The situation in the federal prison system contrasts markedly with trends in imprisonment in the states. As DRCNet reported two weeks ago (http://www.drcnet.org/wol/180.html#incarceration), the rate of growth in state prison populations is leveling off with an annual growth rate of 2.4% -- the lowest rate of increase since 1971.
Mandatory minimums, along with a striking increase in the number of federal crimes and the abolition of parole in the federal system are causing the logjam, said Jack Levin, director of the Brudnick Center on Violence at Northeastern University in Boston. "At the state level we're seeing drug offenders, property offenders, and inmates who have committed low-level violent crimes coming out of state penitentiaries in large numbers," he told the Wall Street Journal. "That same phenomenon is not happening at the federal level. People check in, but they don't check out," said Levin.
Sterling and the Criminal Justice Policy Foundation have policy prescriptions for ending the federal prison bulge: Quit making a federal case out of drug crimes, he said.
"Stopping the cancer-like growth in federal imprisonment requires several steps," said Sterling. "First, Attorney General Ashcroft should direct federal law enforcement agencies to refer low-level cases to state and local law enforcement agencies, and reserve federal cases only for national impact cases. The Attorney General should order Main Justice Department review of all proposed low-level drug prosecutions."
A bill introduced by Rep. Maxine Waters (D-CA) and 35 cosponsors would do just that.

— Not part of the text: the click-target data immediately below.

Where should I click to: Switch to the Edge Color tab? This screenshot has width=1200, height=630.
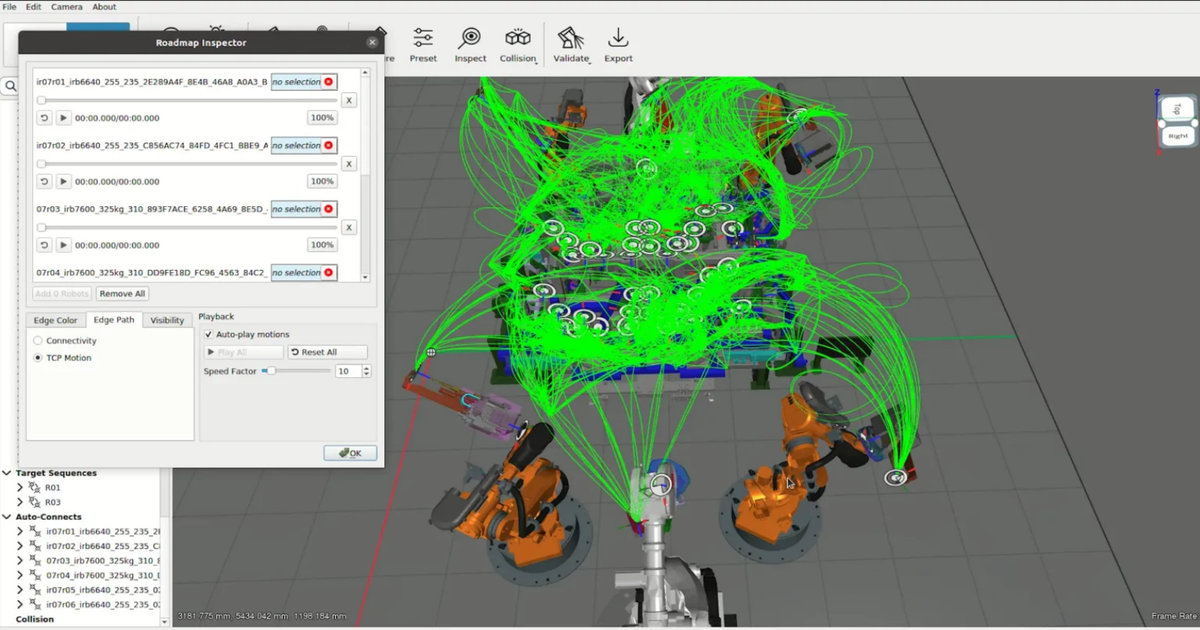coord(56,320)
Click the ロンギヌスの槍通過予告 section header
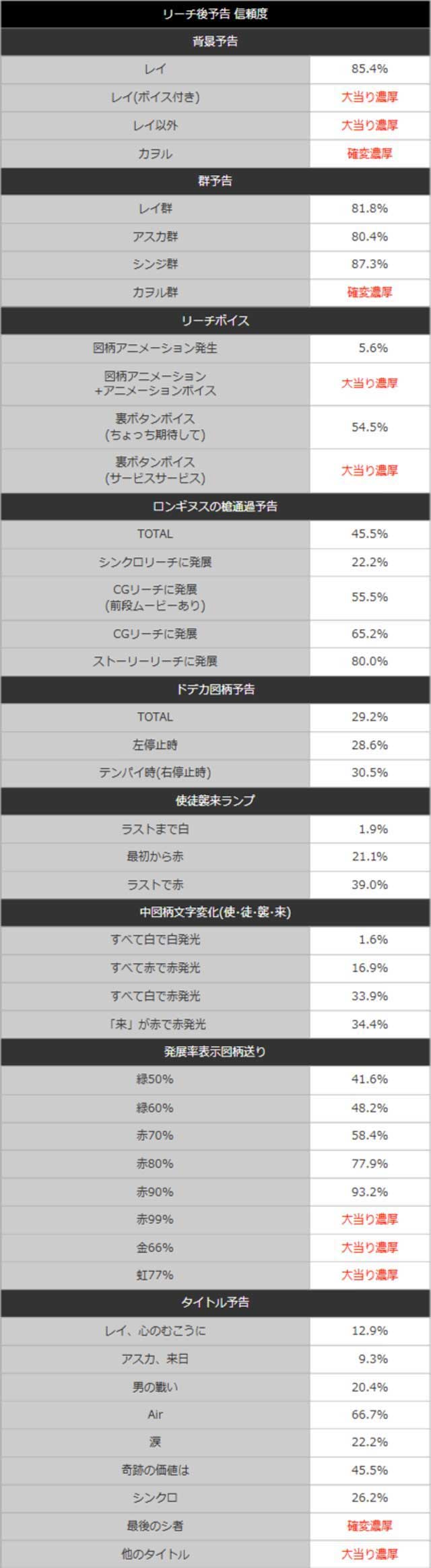This screenshot has height=1568, width=431. [x=215, y=507]
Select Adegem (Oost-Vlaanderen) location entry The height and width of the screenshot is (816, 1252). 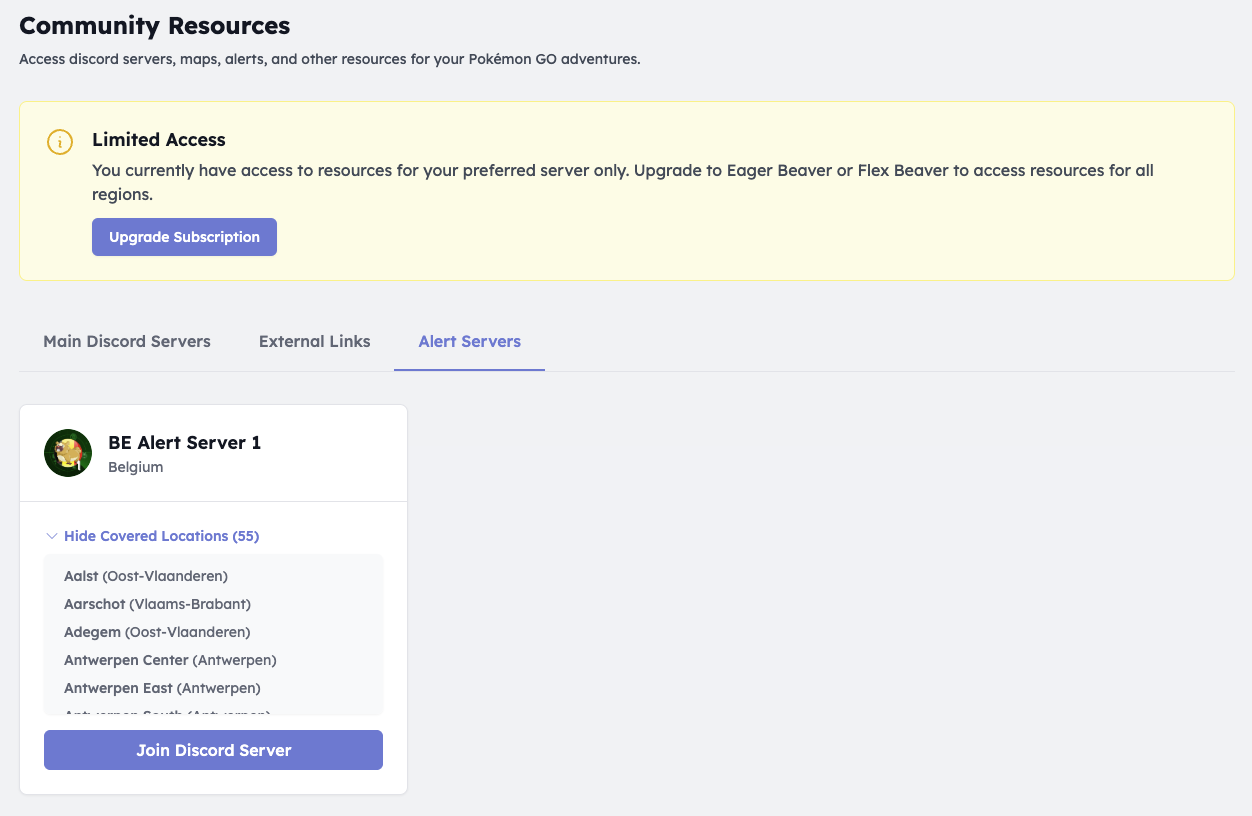pos(157,632)
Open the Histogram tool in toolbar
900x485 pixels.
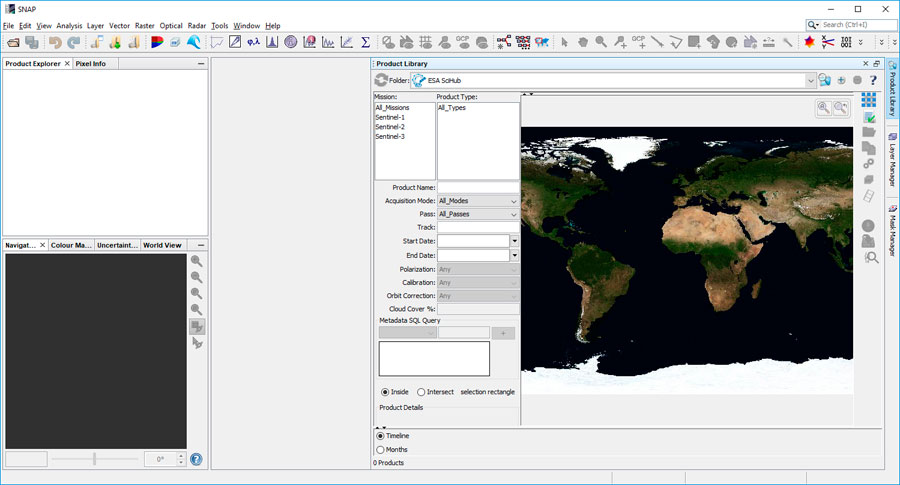point(271,42)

The Major Drug Trafficking Prosecution Act (HR 1681 in the 106th Congress) would also reduce mandatory minimum sentences for a number of drug crimes.
"Second," continued Sterling, "the president should dramatically increase federal drug treatment funding."
"Third, President Bush should order a comprehensive review of the cases of low-level drug offenders and plan to release a significant number of them by Christmas. Commuting the sentences of a thousand low-level offenders could save roughly $300 million over five years."